In June 2012, excise officials arrested a documentary filmmaker in Worli, Mumbai, as she had 20 bottles of liquor to be added to chocolates in small quantity. Under the Bombay Prohibition Act, 1949, a permit is needed to possess liquor. She was later released on cash bail of Rs. 15,000.

== Reforms ==
The Government of India has repealed over 1500 laws since 2014 based on recommendations of various law commissions and has passed several amendments aiming to decriminalise laws. In 2023 and 2026, Jan Vishwas Acts were enacted to decriminalise offences. The government claimed that the reforms will enhance Ease of doing business and the Ease of Living in India. The Jan Vishwas Act, 2023, decriminalised 183 provisions across 42 laws, and the 2026 Act decriminalised 784 provisions across 79 laws.

== Continuing creation of new offences ==
In July 2026, the Indian Parliament passed a bill to criminalise "insulting" Vande Mataram, the national song.
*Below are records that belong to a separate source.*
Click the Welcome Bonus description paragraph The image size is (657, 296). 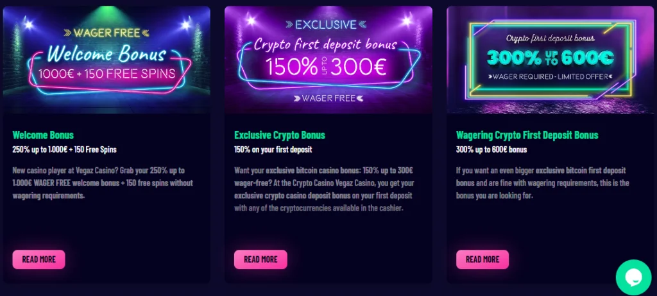103,182
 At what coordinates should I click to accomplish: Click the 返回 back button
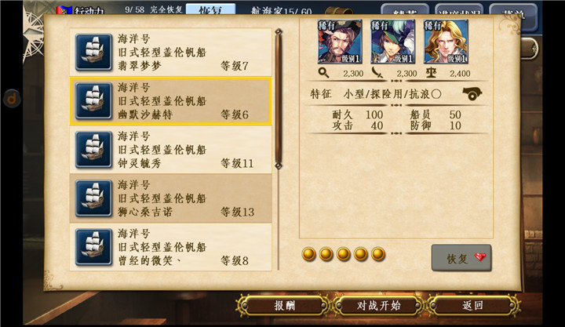click(x=472, y=306)
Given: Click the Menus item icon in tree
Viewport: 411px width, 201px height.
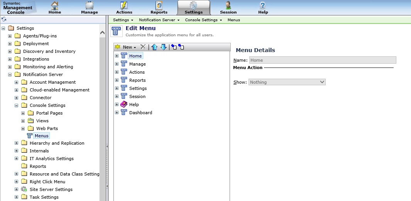Looking at the screenshot, I should (x=30, y=136).
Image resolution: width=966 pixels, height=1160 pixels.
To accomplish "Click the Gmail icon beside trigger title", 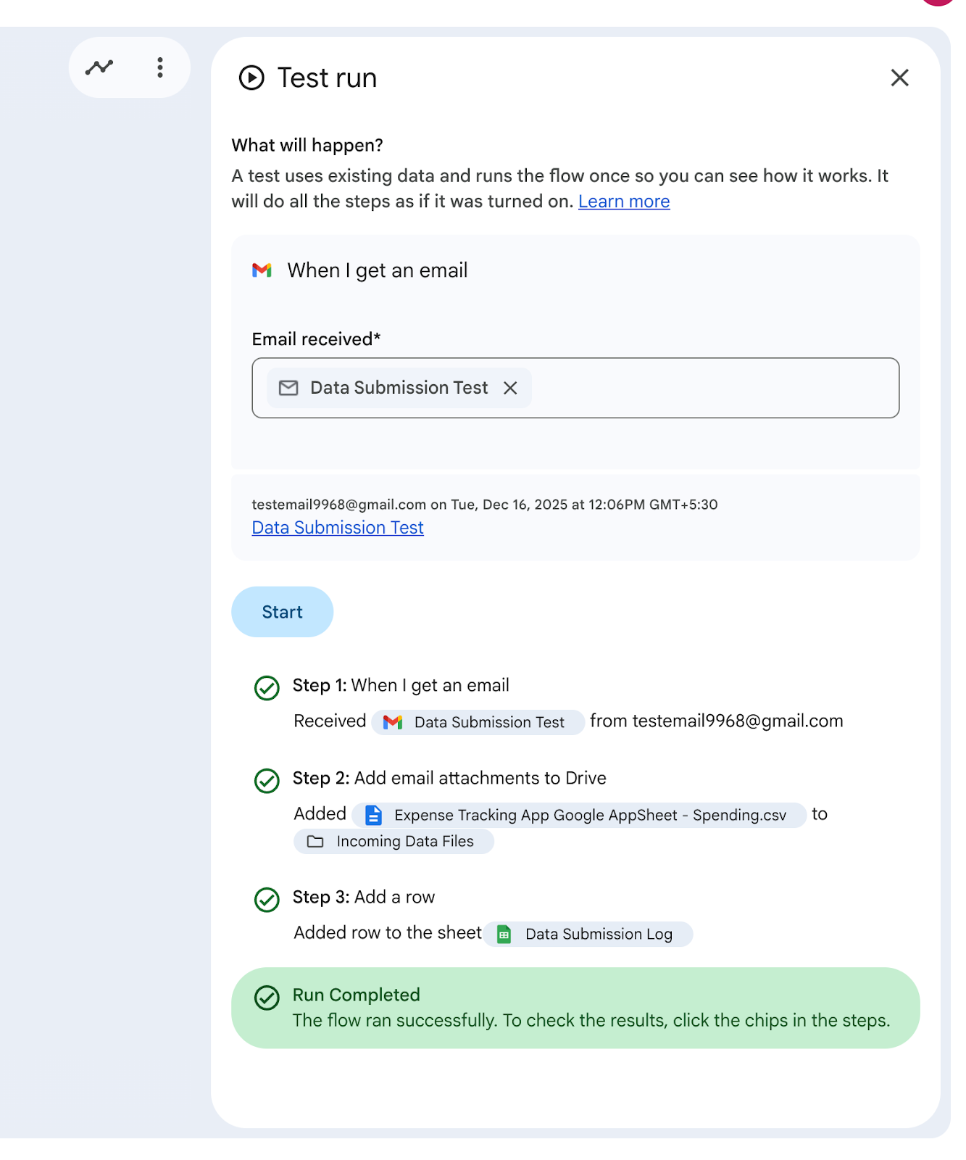I will click(x=262, y=270).
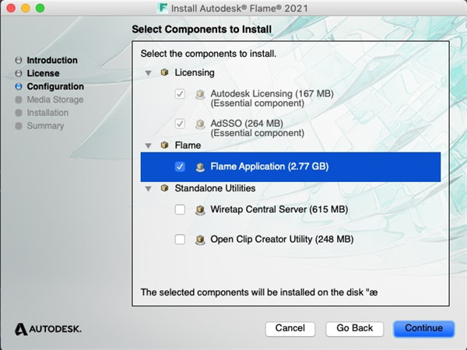Click the Licensing group package icon
The height and width of the screenshot is (350, 467).
(163, 72)
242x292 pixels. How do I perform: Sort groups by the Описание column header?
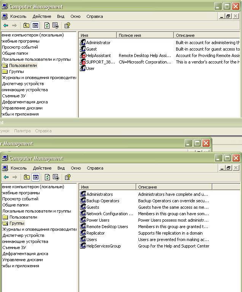[x=173, y=187]
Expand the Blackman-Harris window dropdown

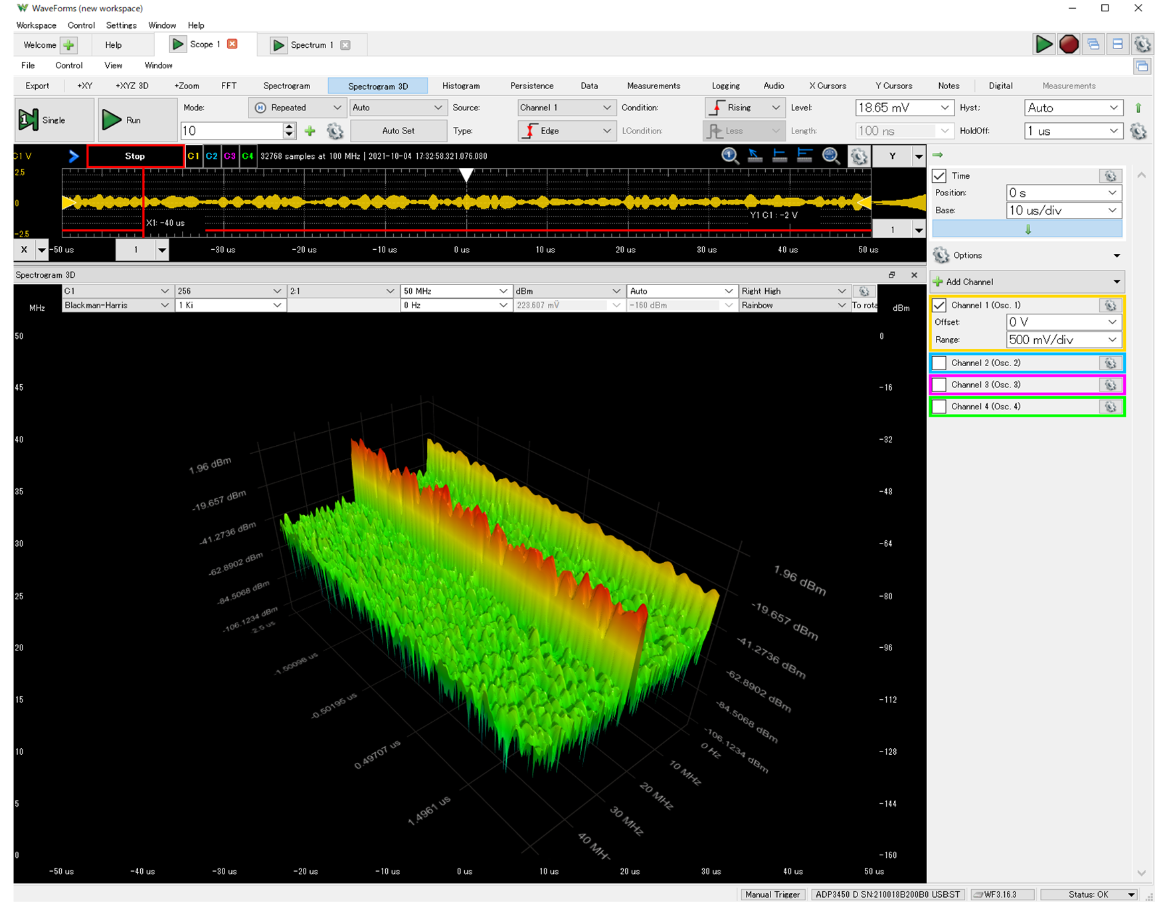point(116,306)
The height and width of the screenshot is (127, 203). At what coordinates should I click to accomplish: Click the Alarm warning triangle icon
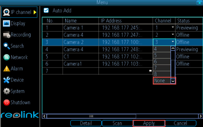(x=7, y=69)
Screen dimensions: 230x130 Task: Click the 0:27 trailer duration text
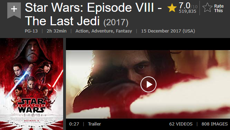74,124

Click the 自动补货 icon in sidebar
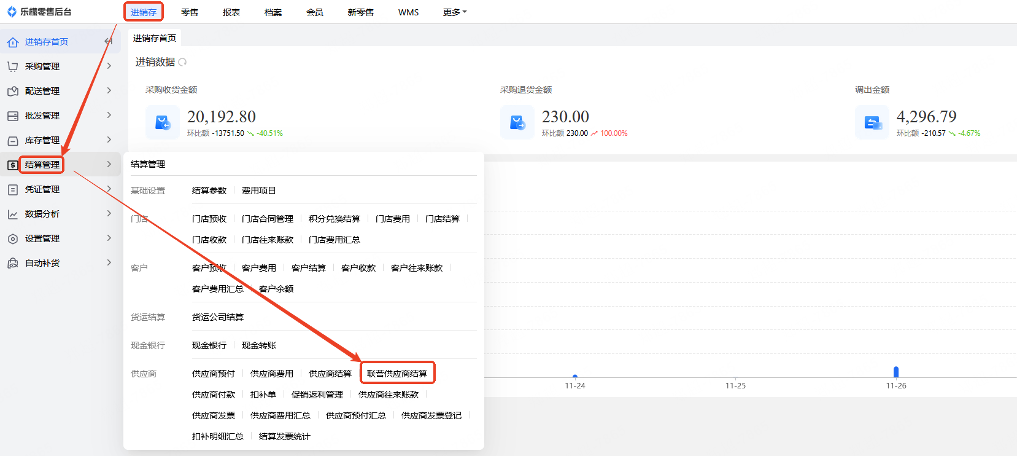(x=13, y=263)
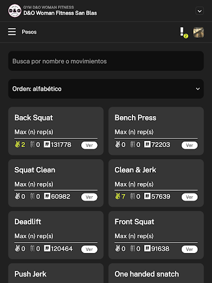Click Ver on the Squat Clean card
Screen dimensions: 212x283
click(89, 197)
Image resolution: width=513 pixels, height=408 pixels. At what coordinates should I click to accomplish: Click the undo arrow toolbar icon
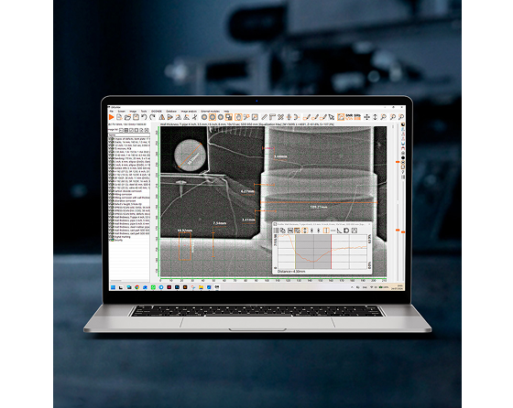point(144,117)
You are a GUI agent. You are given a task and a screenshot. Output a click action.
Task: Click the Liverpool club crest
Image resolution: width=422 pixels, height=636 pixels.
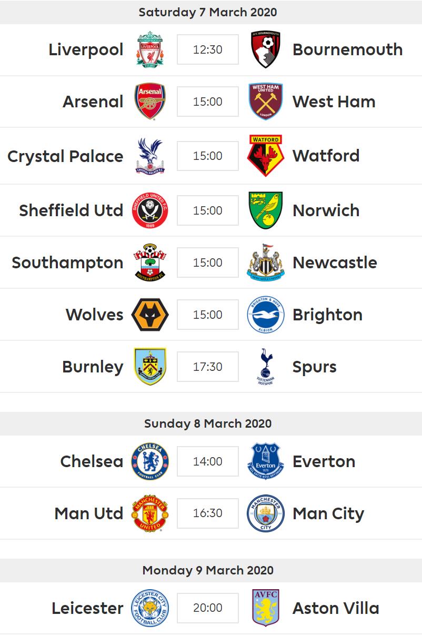pos(150,49)
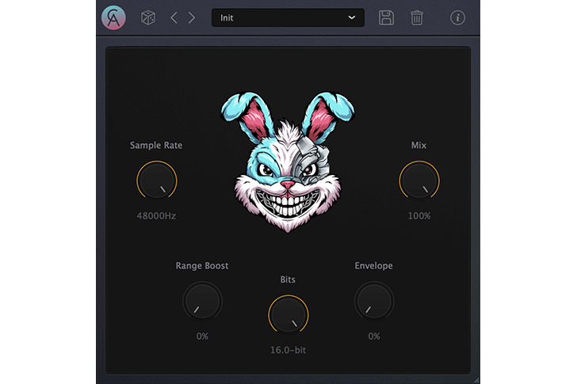Save preset using the floppy disk icon
The height and width of the screenshot is (384, 577).
click(x=386, y=17)

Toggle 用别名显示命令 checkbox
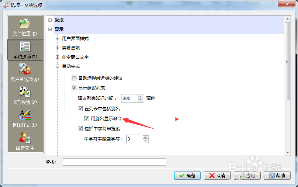[x=86, y=119]
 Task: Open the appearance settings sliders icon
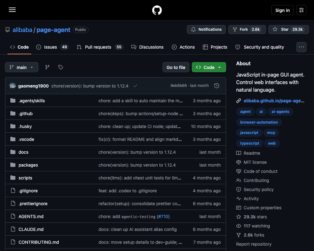click(x=301, y=10)
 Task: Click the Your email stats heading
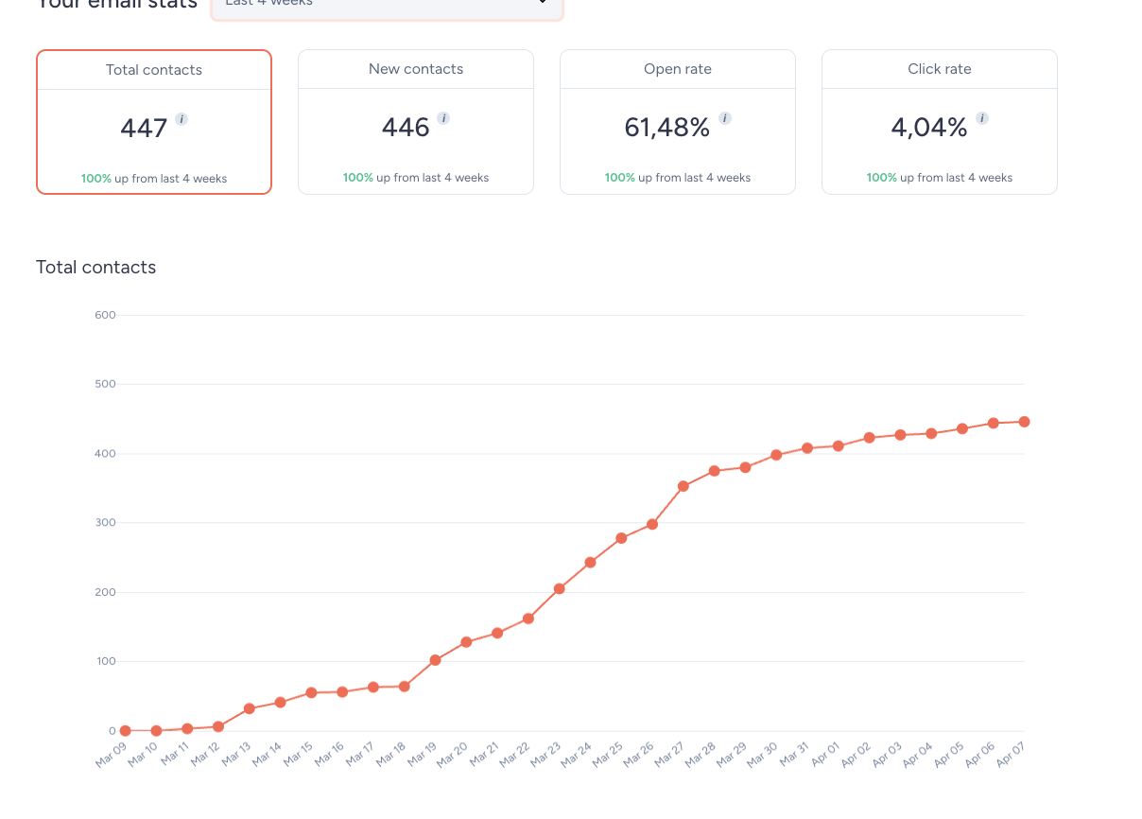[116, 6]
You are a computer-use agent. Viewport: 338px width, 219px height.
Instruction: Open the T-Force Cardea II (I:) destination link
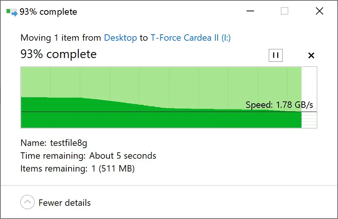coord(190,38)
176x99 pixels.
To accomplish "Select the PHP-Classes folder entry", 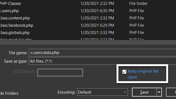I will tap(10, 4).
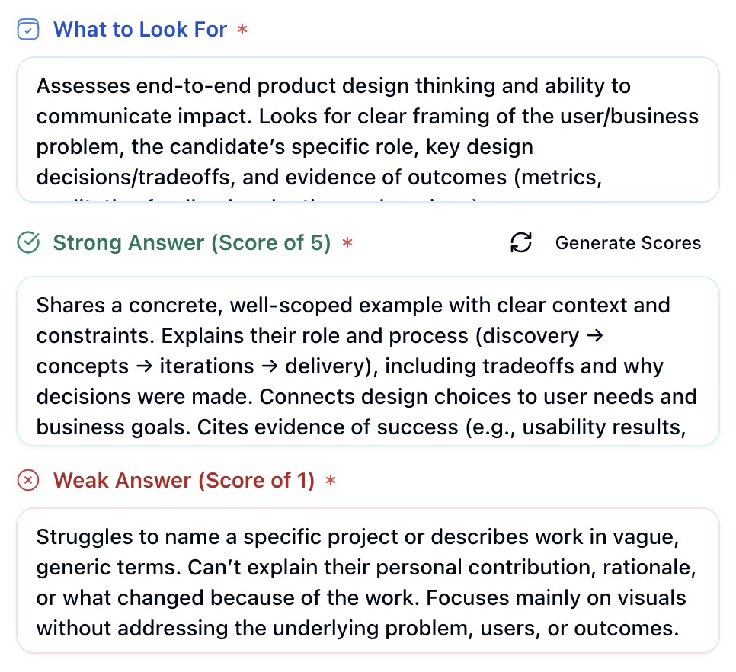Screen dimensions: 736x672
Task: Focus the What to Look For text box
Action: tap(367, 130)
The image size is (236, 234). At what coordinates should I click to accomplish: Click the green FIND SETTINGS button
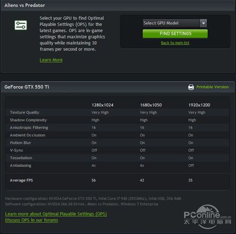tap(175, 33)
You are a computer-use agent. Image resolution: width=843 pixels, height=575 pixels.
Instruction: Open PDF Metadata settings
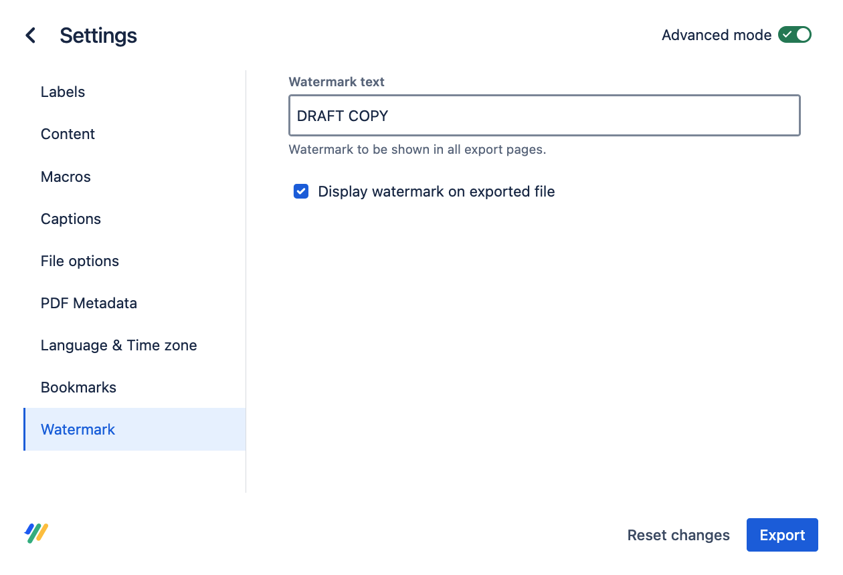click(89, 304)
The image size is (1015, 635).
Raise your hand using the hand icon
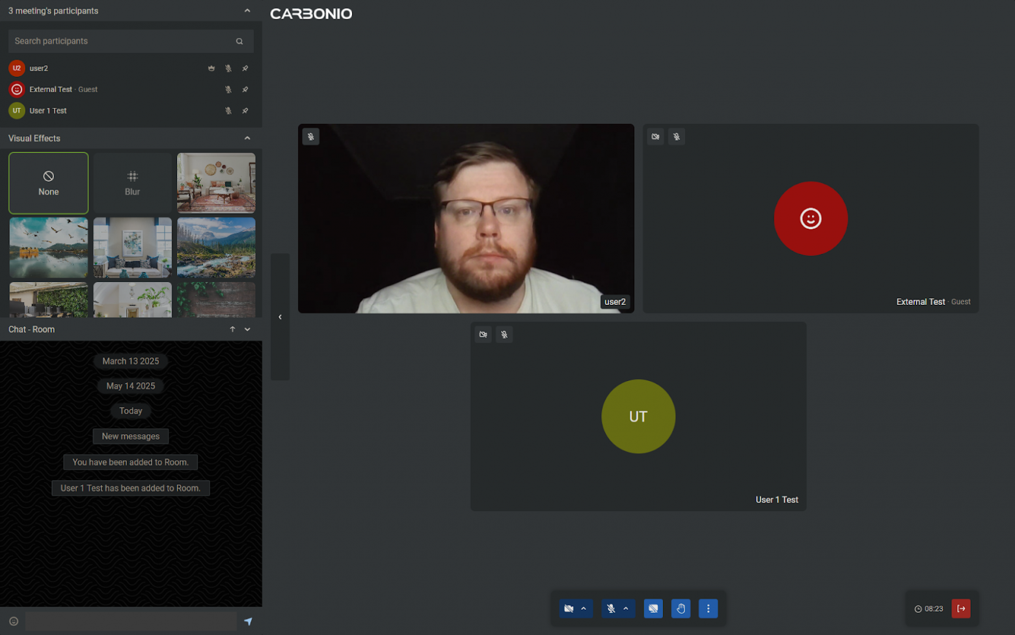click(681, 608)
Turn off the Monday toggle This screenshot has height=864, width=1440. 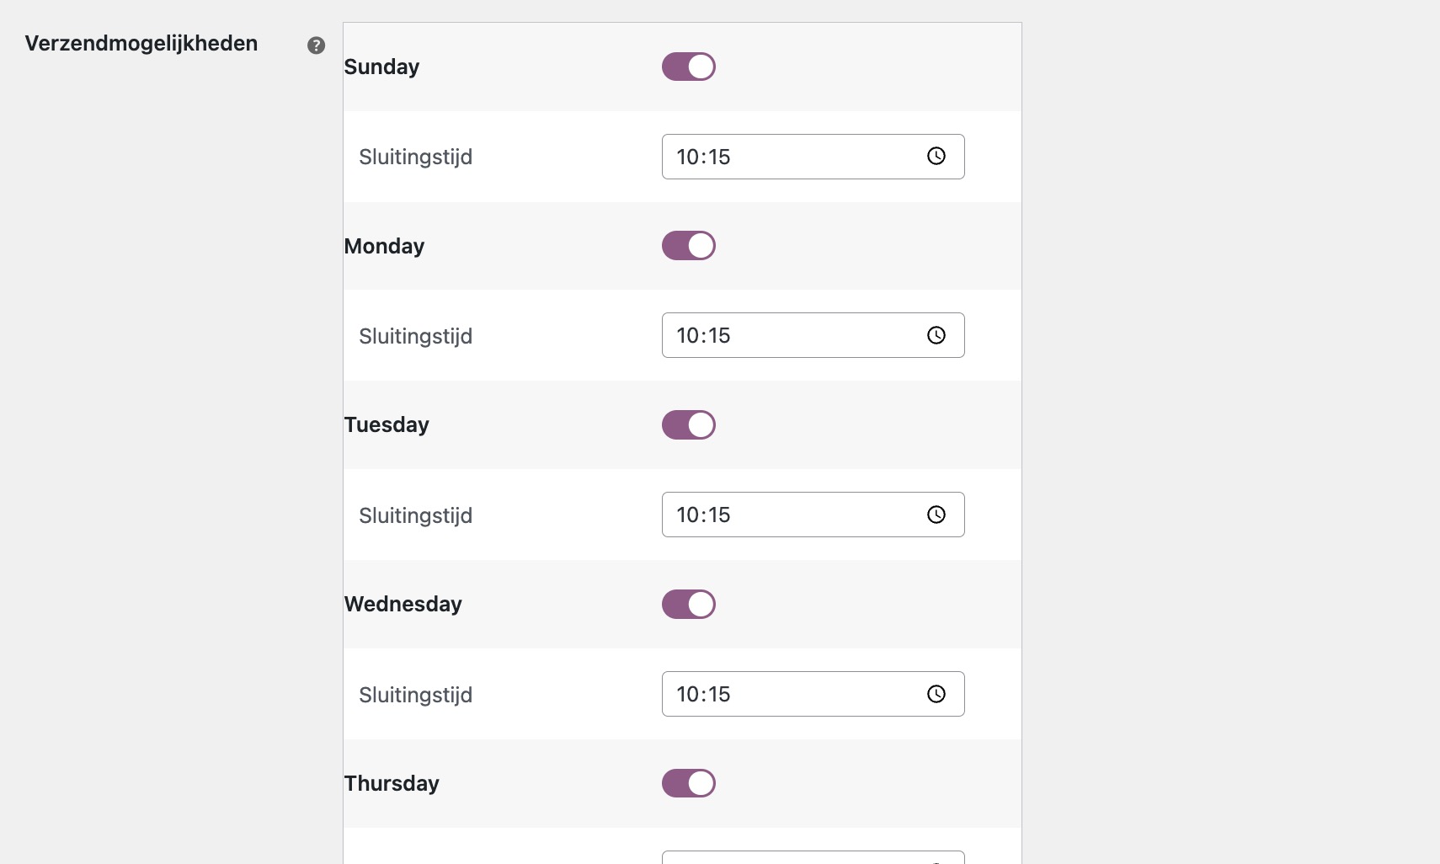tap(688, 245)
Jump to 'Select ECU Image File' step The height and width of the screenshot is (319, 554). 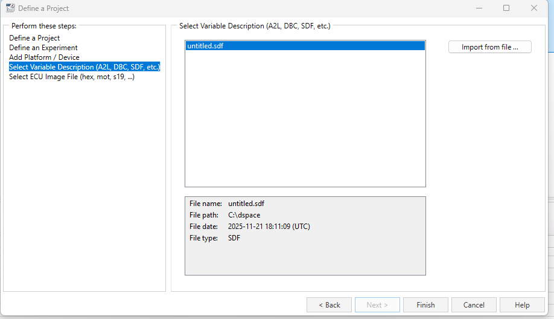tap(71, 77)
The criminalisation was added by an amendment to already existing criminal offences under the Prevention of Insults to National Honour Act, 1971. An editorial noted it to be; "At best, superfluous and at worst, a blunt instrument in the hands of an overzealous prosecutorial machinery." Insulting the national song carries a prison term, extendable to three years, or fine, or both. The Public Examinations (Prevention of Unfair Means) Act, 2024 was also amended in the monsoon session of the Parliament, which increased the penalty for using unfair means in public examinations to 10 years, increasing it from five earlier.